3. THE POWER OF THE UNCLEAN

Haggai 2:10

Haggai's third address to the people is based on a deliverance which he seeks from the priests. The Book of Deuteronomy had provided that, in all difficult cases not settled by its own code, the people shall seek a "deliverance" or " Torah " from the priests, "and shall observe to do according to the deliverance which the priests deliver to thee." Both noun and verb, which may be thus literally translated, are also used for the completed and canonical Law in Israel, and they signify that in the time of the composition of the Book of Deuteronomy that Law was still regarded as in process of growth. So it is also in the time of Haggai: he does not consult a code of laws, nor asks the priests what the canon says, as, for instance, our Lord does with the question, "how readest thou?" But he begs them to give him a Torah or deliverance, based of course upon existing custom, but not yet committed to writing. For the history of the Law in Israel this is, therefore, a passage of great interest.
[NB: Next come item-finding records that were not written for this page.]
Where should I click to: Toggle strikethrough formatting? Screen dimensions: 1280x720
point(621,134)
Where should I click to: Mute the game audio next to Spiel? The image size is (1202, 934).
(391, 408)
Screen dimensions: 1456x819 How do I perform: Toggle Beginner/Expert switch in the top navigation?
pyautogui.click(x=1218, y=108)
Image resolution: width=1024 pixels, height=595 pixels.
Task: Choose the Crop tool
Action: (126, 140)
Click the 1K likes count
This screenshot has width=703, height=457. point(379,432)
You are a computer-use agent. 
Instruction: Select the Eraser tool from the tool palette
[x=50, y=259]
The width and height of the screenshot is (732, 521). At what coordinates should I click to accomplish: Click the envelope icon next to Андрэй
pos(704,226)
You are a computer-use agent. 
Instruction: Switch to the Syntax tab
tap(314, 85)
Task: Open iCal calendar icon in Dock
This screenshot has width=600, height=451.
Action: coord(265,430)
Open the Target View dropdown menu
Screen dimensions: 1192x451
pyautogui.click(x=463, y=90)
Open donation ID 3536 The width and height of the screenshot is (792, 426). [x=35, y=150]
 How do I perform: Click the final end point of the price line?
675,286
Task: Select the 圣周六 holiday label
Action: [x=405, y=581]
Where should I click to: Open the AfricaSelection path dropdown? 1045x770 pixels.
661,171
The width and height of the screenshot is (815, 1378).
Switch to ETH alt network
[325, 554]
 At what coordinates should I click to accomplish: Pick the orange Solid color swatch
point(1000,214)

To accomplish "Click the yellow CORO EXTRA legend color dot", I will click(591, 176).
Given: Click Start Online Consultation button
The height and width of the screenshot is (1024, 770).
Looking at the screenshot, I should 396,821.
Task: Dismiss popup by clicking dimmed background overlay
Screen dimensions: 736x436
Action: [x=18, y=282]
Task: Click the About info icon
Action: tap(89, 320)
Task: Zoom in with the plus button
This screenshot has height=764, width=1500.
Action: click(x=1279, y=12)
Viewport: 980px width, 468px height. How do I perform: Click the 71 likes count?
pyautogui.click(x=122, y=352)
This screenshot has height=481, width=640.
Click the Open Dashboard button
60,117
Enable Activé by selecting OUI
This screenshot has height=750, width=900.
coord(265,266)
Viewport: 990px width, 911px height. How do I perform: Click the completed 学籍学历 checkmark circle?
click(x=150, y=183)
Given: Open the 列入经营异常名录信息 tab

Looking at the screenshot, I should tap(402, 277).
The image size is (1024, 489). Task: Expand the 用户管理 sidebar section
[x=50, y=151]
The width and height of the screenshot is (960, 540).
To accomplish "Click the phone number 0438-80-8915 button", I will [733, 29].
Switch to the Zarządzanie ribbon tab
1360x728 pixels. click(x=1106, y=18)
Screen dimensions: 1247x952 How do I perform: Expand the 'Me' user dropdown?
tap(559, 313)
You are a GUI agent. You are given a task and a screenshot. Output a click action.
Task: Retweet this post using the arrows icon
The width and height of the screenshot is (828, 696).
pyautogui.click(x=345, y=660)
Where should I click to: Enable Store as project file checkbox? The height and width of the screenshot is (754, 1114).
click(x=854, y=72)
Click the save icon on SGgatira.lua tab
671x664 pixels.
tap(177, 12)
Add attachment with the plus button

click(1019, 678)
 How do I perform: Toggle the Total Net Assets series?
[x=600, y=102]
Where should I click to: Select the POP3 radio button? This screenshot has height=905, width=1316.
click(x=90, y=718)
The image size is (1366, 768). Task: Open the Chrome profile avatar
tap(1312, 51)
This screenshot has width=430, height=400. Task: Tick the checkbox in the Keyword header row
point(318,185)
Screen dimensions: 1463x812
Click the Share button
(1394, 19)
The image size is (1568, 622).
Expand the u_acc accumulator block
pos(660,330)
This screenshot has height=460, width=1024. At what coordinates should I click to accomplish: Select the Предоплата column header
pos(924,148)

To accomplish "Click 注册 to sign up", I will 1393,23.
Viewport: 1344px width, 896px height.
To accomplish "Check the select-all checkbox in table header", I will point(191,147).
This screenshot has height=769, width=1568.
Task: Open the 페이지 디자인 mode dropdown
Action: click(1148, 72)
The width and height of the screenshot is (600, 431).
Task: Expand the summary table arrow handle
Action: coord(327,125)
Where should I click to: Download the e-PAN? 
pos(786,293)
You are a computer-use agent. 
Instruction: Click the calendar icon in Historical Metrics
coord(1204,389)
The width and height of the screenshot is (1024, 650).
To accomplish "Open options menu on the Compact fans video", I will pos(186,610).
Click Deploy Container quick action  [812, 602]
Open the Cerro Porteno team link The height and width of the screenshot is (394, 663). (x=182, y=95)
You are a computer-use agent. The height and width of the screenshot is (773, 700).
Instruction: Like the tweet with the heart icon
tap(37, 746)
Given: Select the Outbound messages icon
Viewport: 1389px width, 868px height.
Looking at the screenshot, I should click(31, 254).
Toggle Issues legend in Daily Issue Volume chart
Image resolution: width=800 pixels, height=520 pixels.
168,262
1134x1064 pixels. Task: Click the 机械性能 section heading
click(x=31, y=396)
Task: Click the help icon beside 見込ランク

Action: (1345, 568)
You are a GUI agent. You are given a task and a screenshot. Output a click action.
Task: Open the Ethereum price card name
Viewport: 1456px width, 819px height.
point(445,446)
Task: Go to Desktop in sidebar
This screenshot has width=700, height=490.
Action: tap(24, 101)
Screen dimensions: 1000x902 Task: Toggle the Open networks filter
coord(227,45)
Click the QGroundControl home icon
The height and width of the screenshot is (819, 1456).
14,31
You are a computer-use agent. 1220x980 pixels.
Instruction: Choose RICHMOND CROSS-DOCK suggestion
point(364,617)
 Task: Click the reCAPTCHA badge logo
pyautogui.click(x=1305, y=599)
"On the twenty-fourth of the ninth month, in the second year of Darius, the word of Jehovah came to Haggai the prophet, saying: Thus saith Jehovah of Hosts, Ask, I pray, of the priests a deliverance, saying":-

"If a man be carrying flesh that is holy in the skirt of his robe, and with his skirt touch bread or pottage or wine or oil or any food, shall the latter become holy? And the priests gave answer and said, No! And Haggai said, If one unclean by a corpse touch any of these, shall the latter become unclean? And the priests gave answer and said, It shall."

That is to say, holiness which passed from the source to an object immediately in touch with the latter did not spread further; but pollution infected not only the person who came into contact with it, but whatever he touched.

"The flesh of the sacrifice hallowed whatever it should touch, but not further; but the human being who was defiled by touching a dead body, defiled all he might touch." "And Haggai answered and said: So is this people, and so is this nation before Me-oracle of Jehovah-and so is all the work of their hands, and what they offer there"-at the altar erected on its old site-"is unclean."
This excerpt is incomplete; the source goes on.